Board index » Visual Studio » How to copy ONLY the updated data from a large file?

How to copy ONLY the updated data from a large file?

Visual Studio13
Hello,



I copied a large file from one disk(source) to another disk(destination).

After this I made (manually or programmatically) some changes in the file on

the source disk. Now, these changes should reflect in the file on the

destination disk also. In order to achieve this, I copied the file again from

source to destination. Since the file is a large one this method is not

efficient. Because, for any minute change, I have to copy the entire thing.



Is there any way to copy only the updated portion from the file on the

source disk to the file on the destination disk?



Hoping to get a reply soon.



Thanks in advance.



regards,

Jahfer V P.


-
 

Re:How to copy ONLY the updated data from a large file?

Sorry, without having any idea what the file actually is, it is impossible to suggest a

general means of "copying" a piece of the file. If you have a way of identifying "the

updated portion" then you have a chance of doing something that optimizes the performance,

but in general there is no way to identify the changed portions reliably in a file (short

of reading both files, doing the comparison using heuristic techniques to handle changes

in size of parts of the file, and then executing a complex update, which usually involves

copying the file and rewriting the changed parts, all of which are vastly less efficient

than simply copying the file in its entirety).

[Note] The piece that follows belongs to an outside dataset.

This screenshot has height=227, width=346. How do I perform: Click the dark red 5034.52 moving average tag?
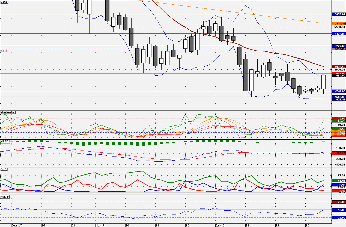coord(338,67)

Presumably you have some idea of how to identify and record these changes. But the general

problem is not efficiently solved.

joe



On Mon, 27 Jun 2005 00:32:03 -0700, "Jahfer V P" <JahferVP@discussions.microsoft.com>

wrote:



Quote
Hello,



I copied a large file from one disk(source) to another disk(destination).

After this I made (manually or programmatically) some changes in the file on

the source disk. Now, these changes should reflect in the file on the

destination disk also. In order to achieve this, I copied the file again from

source to destination. Since the file is a large one this method is not

efficient. Because, for any minute change, I have to copy the entire thing.



Is there any way to copy only the updated portion from the file on the

source disk to the file on the destination disk?



Hoping to get a reply soon.



Thanks in advance.



regards,

Jahfer V P.



Joseph M. Newcomer [MVP]

email: newcomer@flounder.com

Web: www.flounder.com">www.flounder.com

MVP Tips: www.flounder.com/mvp_tips.htm">www.flounder.com/mvp_tips.htm

-

Re:How to copy ONLY the updated data from a large file?

Jahfer V P wrote:

Quote
I copied a large file from one disk(source) to another disk(destination).

After this I made (manually or programmatically) some changes in the file on

the source disk. Now, these changes should reflect in the file on the

destination disk also. In order to achieve this, I copied the file again from

source to destination. Since the file is a large one this method is not

efficient. Because, for any minute change, I have to copy the entire thing.



If the changes to the source file are made only programmatically (i.e.

from the code in your control), then you can save all those differences

(delta), and send them to destination where they should be applied to

the destination file.



If you have both old and new source file available then you can compare

them in order to reconstruct the delta.



One good approach is to send a file hash (MD5 or SHA-1 or similar) when

you send the delta to the destination. Then the destination creates a

new file from the old one and the delta, and compares its hash with the

received one. If they match then all is well, but if they don't match

then you have to send the whole new file.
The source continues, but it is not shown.